Gleichwohl ist es bei Weitem nicht in trockenen Tüchern, ob sich die Investitionstätigkeit in den aufstrebenden Volkswirtschaften im bisherigen Ausmaß fortsetzen wird:

  • Zunächst spricht für einen anhaltenden Investitionsboom in den Schwellen- und Entwicklungsländern, dass dort die Bevölkerungen nach wie vor wachsen. Nur mit einer steigenden Kapitalintensität, die wiederum aus privaten und öffentlichen Investitionen gespeist wird, lässt sich der bisher erreichte Lebensstandard halten und weiter steigern. Die materielle Armut in vielen Ländern ist nach wie vor hoch, sodass eine nachlassende Investitionstätigkeit ernste ökonomische und soziale Probleme nach sich ziehen kann. In der mittleren Sicht erfordern auch die Anpassungslasten infolge knapper werdender Ressourcen und des Klimawandels Investitionen.
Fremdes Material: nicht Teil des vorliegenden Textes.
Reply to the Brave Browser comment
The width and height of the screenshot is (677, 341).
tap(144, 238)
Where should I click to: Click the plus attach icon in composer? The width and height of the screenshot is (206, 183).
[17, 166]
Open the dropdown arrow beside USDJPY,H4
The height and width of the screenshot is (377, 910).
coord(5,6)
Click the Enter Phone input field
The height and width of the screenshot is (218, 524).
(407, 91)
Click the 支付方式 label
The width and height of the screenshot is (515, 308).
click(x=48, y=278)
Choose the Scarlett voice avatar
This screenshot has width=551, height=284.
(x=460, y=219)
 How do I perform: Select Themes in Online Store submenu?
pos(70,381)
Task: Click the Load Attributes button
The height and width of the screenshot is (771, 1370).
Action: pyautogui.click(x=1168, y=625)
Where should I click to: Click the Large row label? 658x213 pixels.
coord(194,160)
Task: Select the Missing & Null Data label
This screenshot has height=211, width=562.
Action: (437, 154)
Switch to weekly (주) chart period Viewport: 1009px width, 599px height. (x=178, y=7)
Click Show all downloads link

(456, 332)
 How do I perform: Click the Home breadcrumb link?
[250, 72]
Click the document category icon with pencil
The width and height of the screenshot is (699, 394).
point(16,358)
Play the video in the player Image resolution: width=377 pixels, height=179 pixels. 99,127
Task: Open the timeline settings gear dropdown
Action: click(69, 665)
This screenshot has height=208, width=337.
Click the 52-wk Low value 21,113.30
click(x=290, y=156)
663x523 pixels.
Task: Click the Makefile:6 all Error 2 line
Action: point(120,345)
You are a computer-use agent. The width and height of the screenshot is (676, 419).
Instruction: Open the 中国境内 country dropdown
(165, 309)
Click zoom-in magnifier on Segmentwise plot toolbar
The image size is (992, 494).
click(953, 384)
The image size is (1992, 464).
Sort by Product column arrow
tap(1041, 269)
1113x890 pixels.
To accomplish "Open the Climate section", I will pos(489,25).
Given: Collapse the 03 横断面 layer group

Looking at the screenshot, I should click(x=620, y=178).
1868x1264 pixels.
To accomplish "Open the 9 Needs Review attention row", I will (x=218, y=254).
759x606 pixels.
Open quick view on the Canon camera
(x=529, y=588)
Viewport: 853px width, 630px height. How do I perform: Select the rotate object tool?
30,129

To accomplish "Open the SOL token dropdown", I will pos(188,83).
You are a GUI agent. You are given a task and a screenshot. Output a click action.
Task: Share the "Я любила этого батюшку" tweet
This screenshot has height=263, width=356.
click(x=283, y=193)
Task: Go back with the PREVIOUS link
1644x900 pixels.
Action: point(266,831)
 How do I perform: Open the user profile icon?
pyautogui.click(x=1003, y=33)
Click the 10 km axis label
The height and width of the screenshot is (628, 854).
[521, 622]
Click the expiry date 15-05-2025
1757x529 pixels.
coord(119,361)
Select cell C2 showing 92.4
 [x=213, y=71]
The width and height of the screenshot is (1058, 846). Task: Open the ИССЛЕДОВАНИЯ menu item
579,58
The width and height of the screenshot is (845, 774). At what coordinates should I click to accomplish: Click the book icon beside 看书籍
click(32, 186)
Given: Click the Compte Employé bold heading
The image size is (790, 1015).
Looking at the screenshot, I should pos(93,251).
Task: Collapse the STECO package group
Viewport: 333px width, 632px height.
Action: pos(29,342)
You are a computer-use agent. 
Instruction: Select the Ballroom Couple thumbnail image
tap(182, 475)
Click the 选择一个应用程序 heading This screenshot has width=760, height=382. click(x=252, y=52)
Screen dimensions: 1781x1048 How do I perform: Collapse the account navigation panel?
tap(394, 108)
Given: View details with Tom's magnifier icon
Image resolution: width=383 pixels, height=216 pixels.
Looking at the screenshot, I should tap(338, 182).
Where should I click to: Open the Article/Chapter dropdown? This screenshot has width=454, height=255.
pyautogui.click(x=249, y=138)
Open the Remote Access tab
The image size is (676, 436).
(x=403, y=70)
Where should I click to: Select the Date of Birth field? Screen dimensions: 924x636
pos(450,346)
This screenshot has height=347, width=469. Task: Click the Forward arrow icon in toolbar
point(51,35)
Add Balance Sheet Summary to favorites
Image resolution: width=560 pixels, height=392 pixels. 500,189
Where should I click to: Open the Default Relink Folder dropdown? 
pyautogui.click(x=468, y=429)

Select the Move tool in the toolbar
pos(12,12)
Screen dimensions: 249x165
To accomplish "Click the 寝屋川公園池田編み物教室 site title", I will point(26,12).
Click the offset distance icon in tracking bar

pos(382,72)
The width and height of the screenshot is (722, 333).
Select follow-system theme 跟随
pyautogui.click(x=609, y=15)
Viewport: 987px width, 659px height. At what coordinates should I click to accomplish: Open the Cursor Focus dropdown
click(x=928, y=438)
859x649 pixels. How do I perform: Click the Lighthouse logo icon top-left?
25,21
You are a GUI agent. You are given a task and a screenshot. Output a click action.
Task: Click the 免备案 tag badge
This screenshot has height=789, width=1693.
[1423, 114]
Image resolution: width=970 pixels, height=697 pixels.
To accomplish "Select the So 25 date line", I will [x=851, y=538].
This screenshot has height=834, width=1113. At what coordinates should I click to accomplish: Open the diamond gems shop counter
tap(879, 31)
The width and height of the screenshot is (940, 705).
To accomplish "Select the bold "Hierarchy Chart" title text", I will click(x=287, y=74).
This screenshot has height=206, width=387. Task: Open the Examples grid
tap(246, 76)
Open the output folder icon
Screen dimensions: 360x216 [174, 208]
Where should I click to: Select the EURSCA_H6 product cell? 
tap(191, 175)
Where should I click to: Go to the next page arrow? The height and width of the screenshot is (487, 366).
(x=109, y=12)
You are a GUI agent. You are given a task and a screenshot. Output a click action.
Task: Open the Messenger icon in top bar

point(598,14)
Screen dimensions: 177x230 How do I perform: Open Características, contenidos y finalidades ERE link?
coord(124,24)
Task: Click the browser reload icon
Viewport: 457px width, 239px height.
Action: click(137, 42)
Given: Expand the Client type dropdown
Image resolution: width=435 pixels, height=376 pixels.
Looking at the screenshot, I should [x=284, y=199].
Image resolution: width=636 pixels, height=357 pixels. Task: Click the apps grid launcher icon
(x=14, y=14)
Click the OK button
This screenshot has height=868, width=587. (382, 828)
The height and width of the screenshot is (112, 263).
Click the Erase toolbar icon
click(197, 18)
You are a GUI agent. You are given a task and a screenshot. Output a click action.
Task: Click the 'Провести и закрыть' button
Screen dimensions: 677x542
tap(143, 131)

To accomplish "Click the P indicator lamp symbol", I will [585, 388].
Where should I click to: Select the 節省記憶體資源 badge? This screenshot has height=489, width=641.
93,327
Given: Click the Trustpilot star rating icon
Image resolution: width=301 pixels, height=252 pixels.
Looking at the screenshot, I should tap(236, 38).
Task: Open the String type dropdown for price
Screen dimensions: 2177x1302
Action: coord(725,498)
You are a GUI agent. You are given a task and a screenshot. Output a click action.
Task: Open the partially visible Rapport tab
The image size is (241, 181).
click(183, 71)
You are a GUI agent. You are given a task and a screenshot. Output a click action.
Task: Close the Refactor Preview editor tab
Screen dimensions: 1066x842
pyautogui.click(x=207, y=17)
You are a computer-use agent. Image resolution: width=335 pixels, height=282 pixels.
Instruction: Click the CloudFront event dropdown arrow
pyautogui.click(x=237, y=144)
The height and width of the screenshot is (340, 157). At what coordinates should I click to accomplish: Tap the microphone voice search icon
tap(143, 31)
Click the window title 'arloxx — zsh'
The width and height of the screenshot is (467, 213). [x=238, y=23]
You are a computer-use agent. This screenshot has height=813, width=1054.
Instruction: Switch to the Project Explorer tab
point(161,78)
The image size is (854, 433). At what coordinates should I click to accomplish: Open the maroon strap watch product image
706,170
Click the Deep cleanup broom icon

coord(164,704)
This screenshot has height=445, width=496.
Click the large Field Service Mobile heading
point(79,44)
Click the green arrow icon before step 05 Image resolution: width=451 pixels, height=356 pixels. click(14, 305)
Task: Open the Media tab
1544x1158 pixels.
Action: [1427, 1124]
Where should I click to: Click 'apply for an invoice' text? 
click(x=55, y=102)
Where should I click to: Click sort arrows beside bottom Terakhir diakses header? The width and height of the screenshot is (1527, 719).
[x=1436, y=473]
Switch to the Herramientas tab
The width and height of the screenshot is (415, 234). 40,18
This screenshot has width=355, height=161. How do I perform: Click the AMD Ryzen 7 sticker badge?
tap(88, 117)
  • In der kurzen Frist werden sich einige Schwellenländer mit ihren derzeitigen Wirtschaftsmodellen aber auch behaupten müssen, um weiterhin ein attraktiver Investitionsstandort zu bleiben. Einige große aufstrebende Volkswirtschaften in Asien, Afrika und Südamerika haben in den letzten Jahren von der steigenden Rohstoffnachfrage und den damit einhergehenden Preiseffekten profitiert. Für diese Länder stellt sich die Frage, ob mögliche Bremseffekte bei diesem Wachstumstreiber durch andere Kräfte – wie etwa die Binnennachfrage oder andere Exportgüter – ausgeglichen werden können. Schaffen diese rohstofforientierten Volkswirtschaften rechtzeitig den Strukturwandel hin zu einem Wachstumsmodell, das auch auf einem weiteren Standbein stehen kann? Andere aufstrebende Volkswirtschaften haben dagegen bisher bereits einen wichtigen Teil ihres Antriebs aus dem florierenden Exportgeschäft mit Industriegütern geholt. Das gilt zum Beispiel für China. Auch hier stellt sich die Frage, ob sich ein möglicherweise nachlassendes Tempo in diesem Segment – ausgelöst durch eine schwächere Nachfrage aus dem rezessiven Europa und der sich im Anpassungsprozess befindenden USA – durch andere Wachstumstreiber kompensieren lässt. Von entscheidender Bedeutung wird sein, wie flexibel diese Volkswirtschaften sind, ihre Wirtschaftsstruktur anzupassen. Bislang ist es oftmals vor allem mit großer staatlicher Hilfe gelungen, das Wirtschaftsmodell und die damit einhergehende inländische Investitionstätigkeit aufrechtzuerhalten.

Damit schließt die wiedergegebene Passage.